Today’s web applications also generate a lot of unstructured data in form of comments, feedback and access patterns. This data contains lot of useful insights about the users and usage behavior. Applications should be able to preserve and analyze this unstructured or semi structured data.
Let the facts speak for themselves,
2+ billion – Internet users
32 billion – Hours spent online daily
1+ billion – Smartphone users
566% – Growth in number of internet users in last 12 years
Scalability and Performance have become key success factors for any web app company. Normally, web applications follow a three tier design approach – Front-end (UI) layer, Model layer and Back-end (Database) layer. There are a variety of solutions and design strategies available for UI and model layer implementations, however database layer has been dominated by relational databases. Relational databases are rigid and difficult to scale. Application developers find it extremely challenging (impossible in most of the cases), to get the dynamic scalability without compromising performance. Relational databases have also failed to provide effective storage and retrieval of unstructured data. So, in nut-shell Relational databases are biggest bottleneck for rapidly growing web applications? Not anymore; NoSQL databases have emerged to their rescue.
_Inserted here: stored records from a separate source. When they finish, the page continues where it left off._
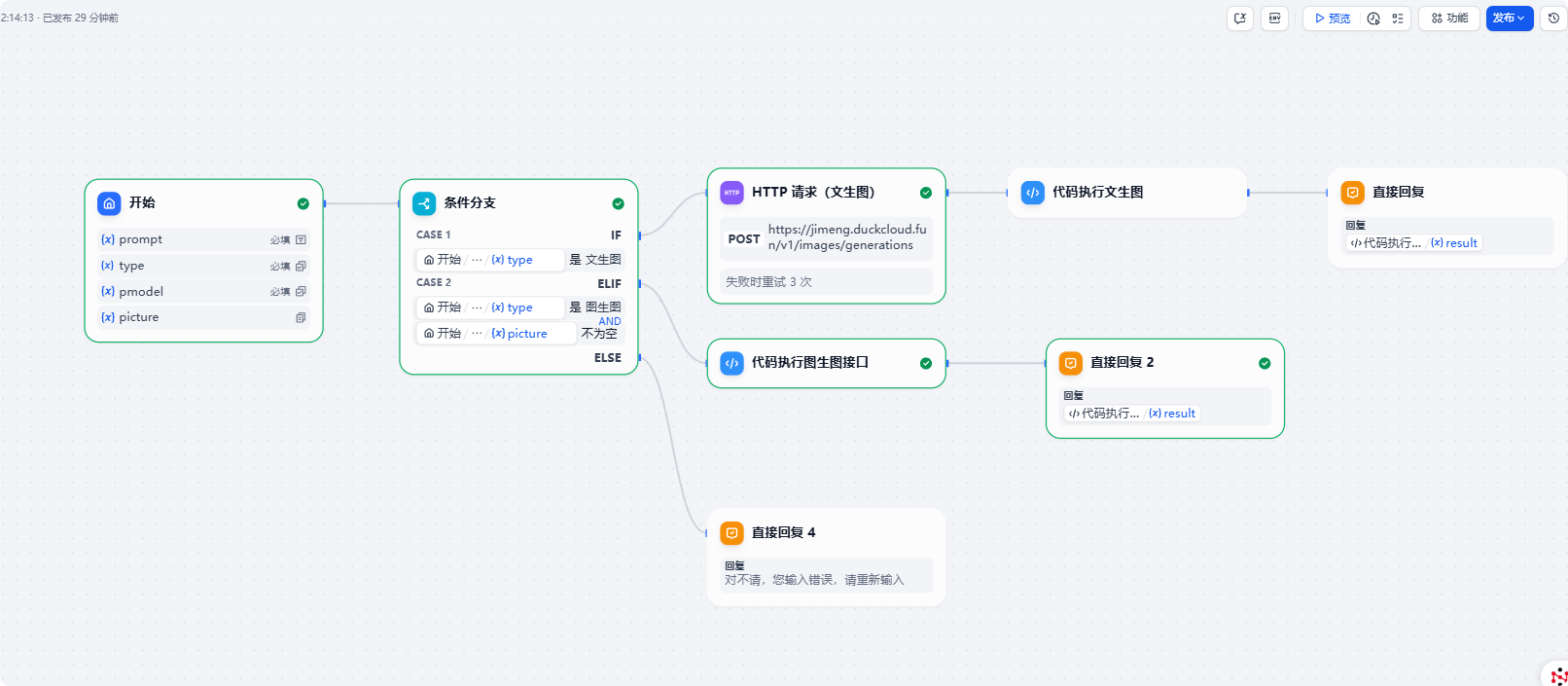
Task: Click the POST request URL field
Action: point(846,237)
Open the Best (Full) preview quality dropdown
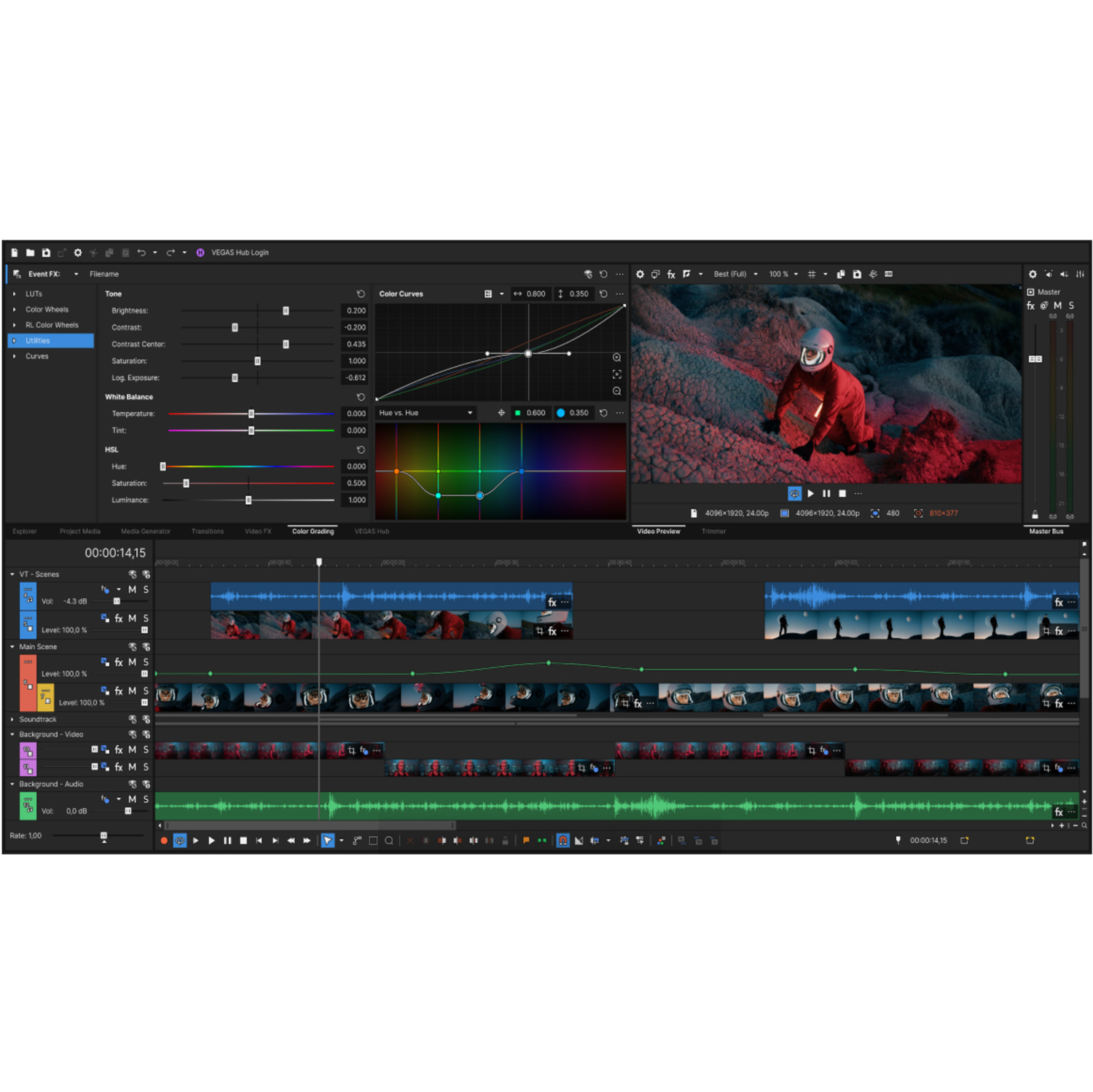Viewport: 1093px width, 1092px height. pyautogui.click(x=734, y=274)
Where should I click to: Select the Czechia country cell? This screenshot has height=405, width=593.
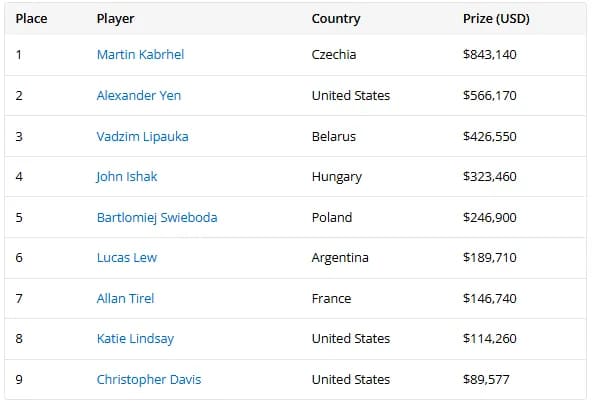pos(334,54)
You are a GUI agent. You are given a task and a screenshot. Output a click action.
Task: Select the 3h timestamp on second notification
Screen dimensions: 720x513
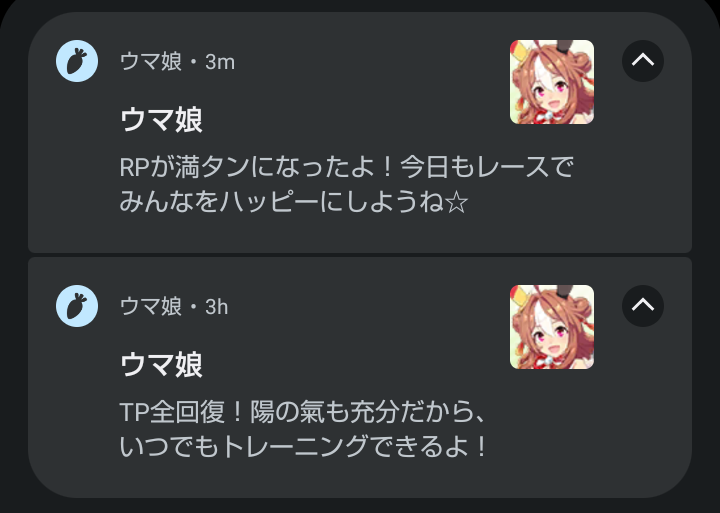click(x=217, y=307)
NoSQL is a completely new approach of thinking about a database. NoSQL databases generally do not adhere to the traditional RDBMS principals and fundamentals. A NoSQL DB may not support SQL and may not provide ACID (atomicity, consistency, isolation, durability) guarantees, but compared to relational implementations, a NoSQL DB is more flexible, scalable and cost efficient.
Let me clear the ambiguity around the term ‘NoSQL’. It is a misnomer. NoSQL should be understood as ‘Not Only SQL’.NoSQL databases are – non-relational, schema-free, distributed, open-source, eventually consistent and horizontally scalable. NoSQL DB solutions available today can be classified into four major design categories, namely: key-value stores, document store, Columnar, and graph databases.
Irrespective of the design and implementation, NoSQL databases share following characteristics:
a) Auto-sharding: A NoSQL Database automatically distributes stored data across servers, without any need of explicit applications logic to do that. Servers can be added or removed from the cluster without any data loss or major application downtime.
b) Implicit cache: To increase throughput, advanced NoSQL database technologies seamlessly cache data in memory. This is implicit and transparent to the application development team.
c) Schema free: The storage structure is schema free and thus more flexible to efficiently store and retrieve unstructured data.
NoSQL may not be a fit for all applications, specially the ones which involve online transactions. However, most of the today’s web applications can break performance shackles through NoSQL. NoSQL is supported by many technology companies and is gaining momentum. It is here to stay!